August 1, 2019
British poetry publisher starts its own audiobook series
by Michael Barron
Poetry has never been a literary art meant to remain on the page. Poets are performers are heart, taking to the stage to give voice and body to their texts. While readings can be hit or miss (depending on the poet’s ability to perform, which this post won’t get into), in Britain, at least, poetry is being taken to a whole new level.
According to The Bookseller, the British Indie-press Carcanet, one of the foremost publishers of poetry in the UK, is launching an unabridged poetry audio book series. That is, a series of poets being recorded, presumably in a sound booth. reading their collections in full. No more random audience coughs white noise hisses, poetry is going hi-fi.

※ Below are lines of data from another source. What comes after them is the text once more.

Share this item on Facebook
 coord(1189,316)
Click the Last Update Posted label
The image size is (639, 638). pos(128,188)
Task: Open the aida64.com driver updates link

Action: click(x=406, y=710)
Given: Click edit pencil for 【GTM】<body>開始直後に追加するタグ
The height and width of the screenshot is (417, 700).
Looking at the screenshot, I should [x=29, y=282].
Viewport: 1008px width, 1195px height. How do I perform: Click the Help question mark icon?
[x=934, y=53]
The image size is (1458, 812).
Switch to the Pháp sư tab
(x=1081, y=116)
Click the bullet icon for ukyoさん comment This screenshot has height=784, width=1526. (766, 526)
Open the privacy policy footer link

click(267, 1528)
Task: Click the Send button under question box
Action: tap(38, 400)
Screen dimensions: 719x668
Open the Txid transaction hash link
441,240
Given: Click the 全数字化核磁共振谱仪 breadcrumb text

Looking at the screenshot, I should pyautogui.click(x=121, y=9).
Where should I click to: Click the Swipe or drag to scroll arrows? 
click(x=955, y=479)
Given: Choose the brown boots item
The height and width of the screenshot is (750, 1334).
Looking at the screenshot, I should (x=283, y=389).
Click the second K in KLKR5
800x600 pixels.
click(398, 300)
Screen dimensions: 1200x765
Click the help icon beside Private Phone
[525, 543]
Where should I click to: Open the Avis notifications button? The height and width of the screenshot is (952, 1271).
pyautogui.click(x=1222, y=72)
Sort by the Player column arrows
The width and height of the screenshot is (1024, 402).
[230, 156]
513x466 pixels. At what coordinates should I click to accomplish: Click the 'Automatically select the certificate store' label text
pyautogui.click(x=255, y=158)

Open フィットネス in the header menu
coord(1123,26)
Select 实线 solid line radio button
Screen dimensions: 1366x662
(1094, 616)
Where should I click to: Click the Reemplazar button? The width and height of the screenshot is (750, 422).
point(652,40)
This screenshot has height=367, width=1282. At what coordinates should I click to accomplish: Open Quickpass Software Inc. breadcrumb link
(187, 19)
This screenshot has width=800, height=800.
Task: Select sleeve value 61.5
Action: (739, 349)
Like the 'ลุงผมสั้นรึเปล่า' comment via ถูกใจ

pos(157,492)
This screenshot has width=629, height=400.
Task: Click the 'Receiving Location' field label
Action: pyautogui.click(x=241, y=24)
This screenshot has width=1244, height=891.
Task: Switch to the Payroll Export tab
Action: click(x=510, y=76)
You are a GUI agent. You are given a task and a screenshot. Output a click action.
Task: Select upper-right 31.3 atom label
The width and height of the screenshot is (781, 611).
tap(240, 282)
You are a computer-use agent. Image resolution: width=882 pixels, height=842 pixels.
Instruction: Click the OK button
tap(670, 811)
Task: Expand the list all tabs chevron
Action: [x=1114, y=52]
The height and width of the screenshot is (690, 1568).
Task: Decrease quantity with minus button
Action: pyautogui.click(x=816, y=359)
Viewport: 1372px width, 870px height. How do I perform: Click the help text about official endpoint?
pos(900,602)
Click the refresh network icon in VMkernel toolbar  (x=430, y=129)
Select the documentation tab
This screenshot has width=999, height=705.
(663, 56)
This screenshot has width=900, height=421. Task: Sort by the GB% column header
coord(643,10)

And this comes in thanks to Colin Still, a London-based audio archivist who runs the poetry recording site Optic Nerve, who has teamed up with Carcanet for this new series, itself part of Carcanet’s celebration of its 50 year anniversary. As a press release states:
The first title to be released is Jenny Lewis’s feminist recreation, Gilgamesh Retold, originally published as a Carcanet Classic in October 2018 and is now available as an audiobook on all major platforms, including Audible and Deezer. Forthcoming titles include Jane Draycott’s award-winning translation of the Middle English narrative poem, Pearl, and Martina Evans’ much-acclaimed poem for two voices, Now We Can Talk Openly About Men.
So prime thy audio buds and presseth the button of play.
Michael Barron is an editor at Melville House.